TEMPO.CO, Jakarta - Sekretaris Jenderal Partai Demokrasi Indonesia Perjuangan (PDIP) Hasto Kristiyanto mengatakan komitmen partai terhadap Pancasila dan kemajuan Provinsi Sumatera Barat tak pernah surut. Kendati, dia menilai, selama sepuluh tahun terakhir ada yang berbeda di provinsi tersebut.

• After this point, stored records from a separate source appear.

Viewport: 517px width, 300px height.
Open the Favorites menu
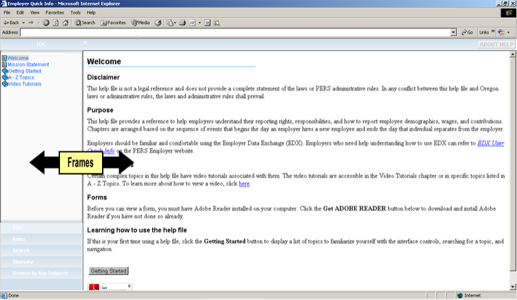[54, 12]
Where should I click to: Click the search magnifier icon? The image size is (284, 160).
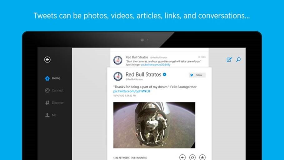click(x=238, y=59)
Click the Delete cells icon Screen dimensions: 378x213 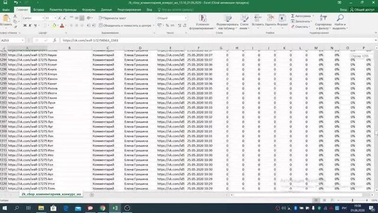click(x=271, y=18)
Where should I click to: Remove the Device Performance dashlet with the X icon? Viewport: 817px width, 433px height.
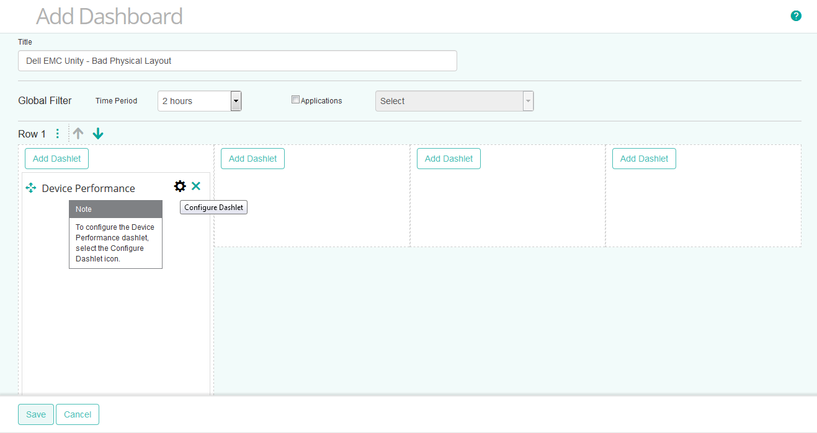[196, 186]
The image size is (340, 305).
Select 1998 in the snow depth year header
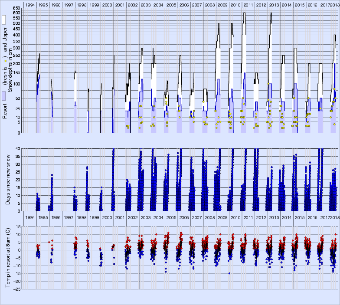tap(82, 4)
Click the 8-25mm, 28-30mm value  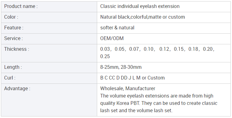pos(121,67)
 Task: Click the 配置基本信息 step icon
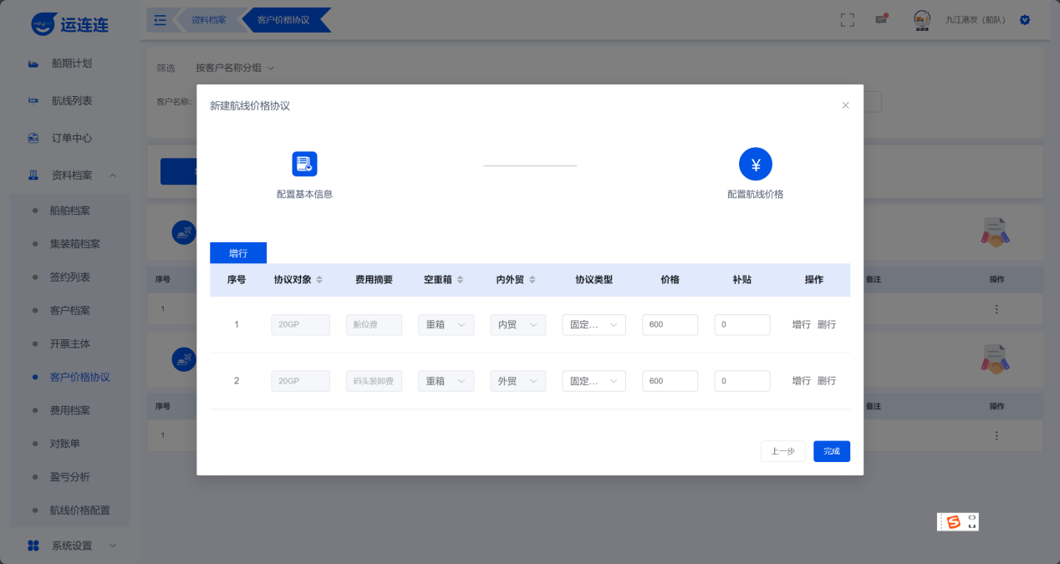[x=304, y=164]
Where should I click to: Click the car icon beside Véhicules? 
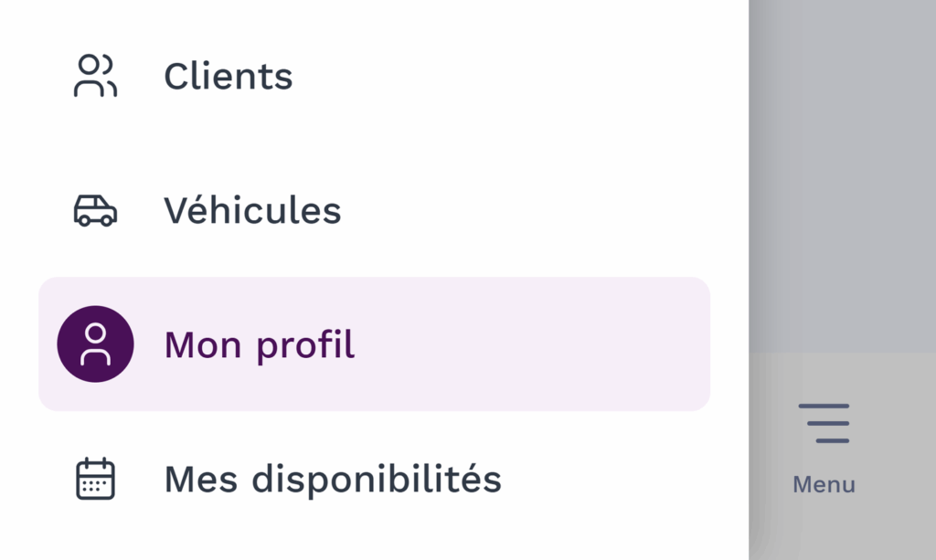tap(95, 210)
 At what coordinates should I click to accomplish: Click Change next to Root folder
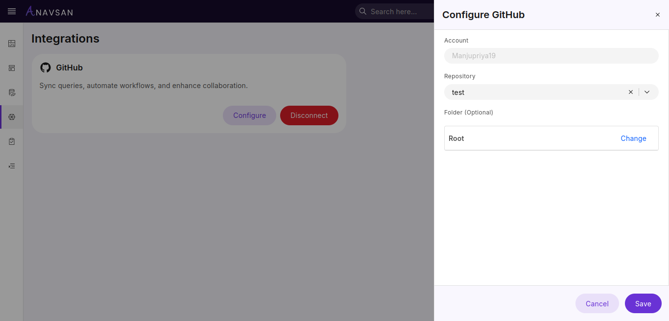click(633, 138)
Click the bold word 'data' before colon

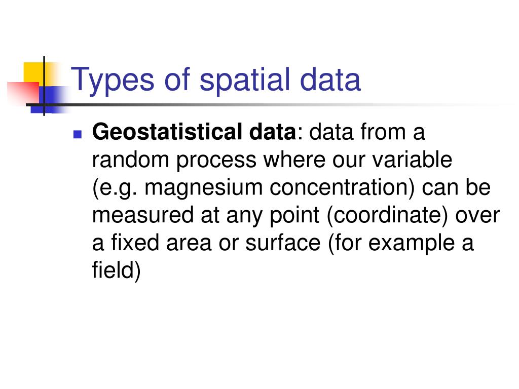[272, 132]
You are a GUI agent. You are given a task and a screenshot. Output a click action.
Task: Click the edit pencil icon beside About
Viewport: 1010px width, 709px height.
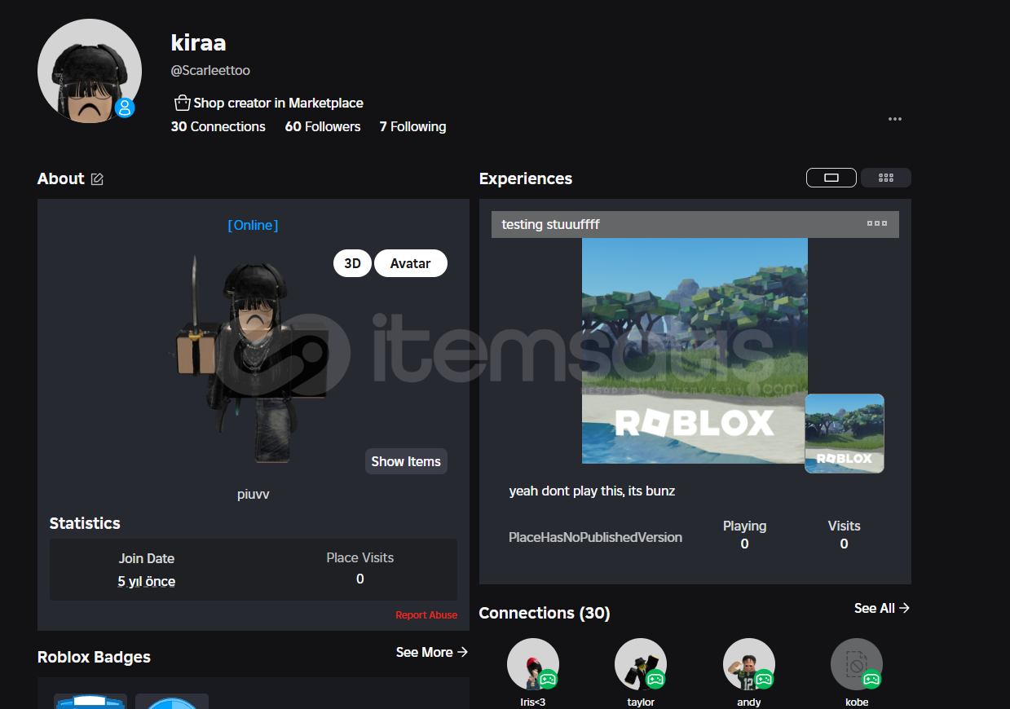[97, 179]
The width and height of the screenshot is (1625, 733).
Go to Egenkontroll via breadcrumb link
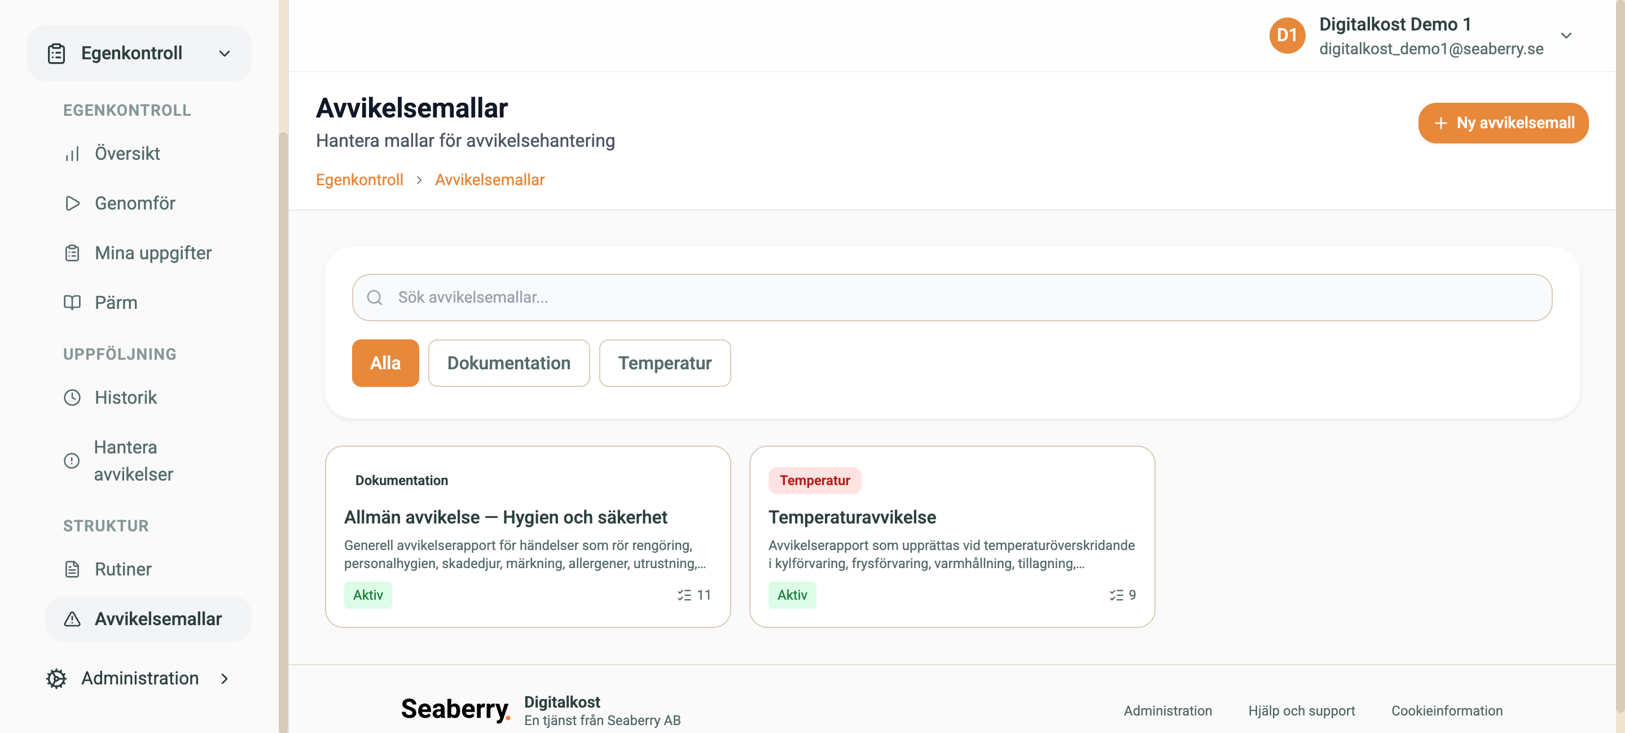[359, 180]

Hasto tak merinci apa yang dia maksud dengan berbeda itu. Menurut dia, PDIP selalu mendorong Presiden Joko Widodo untuk sering ke Sumbar dan membangun provinsi tersebut, meskipun di sana partai dan Jokowi kalah dalam Pemilu 2014 dan 2019. "Apakah masyarakat Sumbar akan berterima kasih? Itu nomor kesekian," kata Hasto dalam keterangan tertulis, Ahad, 6 September 2020.
Yang penting, kata Hasto, sikap PDIP terhadap Sumbar tak berubah karena provinsi tersebut memiliki sumbangsih terhadap kepeloporan kemerdekaan Indonesia. Ia mencontohkan para tokoh bangsa dari Sumatera Barat, seperti Hatta, K.H. Agus Salim, M. Natsir, Rohana Kudus, H.R. Rasuna Said, M. Natsir, Tan Malaka, dan lainnya.

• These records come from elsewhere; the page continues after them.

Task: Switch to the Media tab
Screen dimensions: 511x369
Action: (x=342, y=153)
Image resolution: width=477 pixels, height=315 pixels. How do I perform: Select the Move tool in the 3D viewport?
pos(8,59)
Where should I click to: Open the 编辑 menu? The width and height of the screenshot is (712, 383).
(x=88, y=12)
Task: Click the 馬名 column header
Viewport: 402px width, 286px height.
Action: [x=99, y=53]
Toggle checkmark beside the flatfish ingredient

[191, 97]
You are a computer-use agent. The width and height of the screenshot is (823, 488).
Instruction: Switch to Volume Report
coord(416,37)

"Jadi wajib hukumnya bagi Pak Jokowi dan kader PDIP dukung kemajuan Sumbar, baik ada dukungan maupun tidak," kata Hasto.
PDIP tengah diterpa polemik dengan masyarakat Sumbar setelah ucapan Ketua DPP Bidang Politik dan Keamanan PDIP Puan Maharani pada Rabu, 2 September 2020. Saat mengumumkan pasangan calon kepala daerah, Puan melontarkan harapan agar Sumbar menjadi provinsi pendukung negara Pancasila.
Pernyataan itu menuai kritik lantaran dianggap mendiskreditkan masyarakat Sumbar. Dalam sejumlah kesempatan, PDIP sudah menjelaskan bahwa Puan Maharani tak bermaksud demikian.

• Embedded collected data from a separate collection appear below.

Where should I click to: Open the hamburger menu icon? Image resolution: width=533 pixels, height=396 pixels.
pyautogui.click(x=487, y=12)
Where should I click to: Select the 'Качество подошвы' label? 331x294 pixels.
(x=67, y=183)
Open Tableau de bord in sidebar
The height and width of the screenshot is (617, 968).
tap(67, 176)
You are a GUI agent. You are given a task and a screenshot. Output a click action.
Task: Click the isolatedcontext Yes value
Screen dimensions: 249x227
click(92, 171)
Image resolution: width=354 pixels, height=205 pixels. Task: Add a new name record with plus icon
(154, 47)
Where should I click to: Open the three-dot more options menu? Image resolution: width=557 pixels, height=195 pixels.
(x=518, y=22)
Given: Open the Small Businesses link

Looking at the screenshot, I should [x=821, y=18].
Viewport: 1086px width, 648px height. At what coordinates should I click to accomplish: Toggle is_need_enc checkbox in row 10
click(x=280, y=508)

Hasto mengatakan PDIP sangat mengagumi Provinsi Sumatera Barat. Ia mencontohkan dua aspek, yakni bahasa dan kuliner yang juga membuat partainya mengagumi Bumi Minangkabau tersebut.
Menurut Hasto, perjalanan bahasa Melayu menjadi bahasa nasional terjadi karena kepeloporan para tokoh Sumatera Barat. Bahasa Melayu hanya digunakan oleh sebagian kecil masyarakat nusantara bisa diterima menjadi bahasa persatuan pada 1928.
Kemudian dari aspek kuliner, Hasto mengatakan makanan Padang diterima secara luas di seluruh Indonesia. Bahkan menjadi makanan khas Indonesia. "Kalau bahasa dan makanan sudah go nusantara, masa mendapat masukan dan harapan agar modal kultural kepeloporan Sumbar untuk lebih Pancasilais, lalu direspons seperti itu," kata Hasto.
Hasto mengatakan apa yang disampaikan Puan Maharani adalah bagian dari dialektika ideologis. Ia juga menyebut Puan menyampaikan hal itu dengan cara baik. "Dengan lafal bismillah. Jadi mari kita lihat secara obyektif dan proporsional dan dijauhkan dari dinamika Pilgub," ujar dia.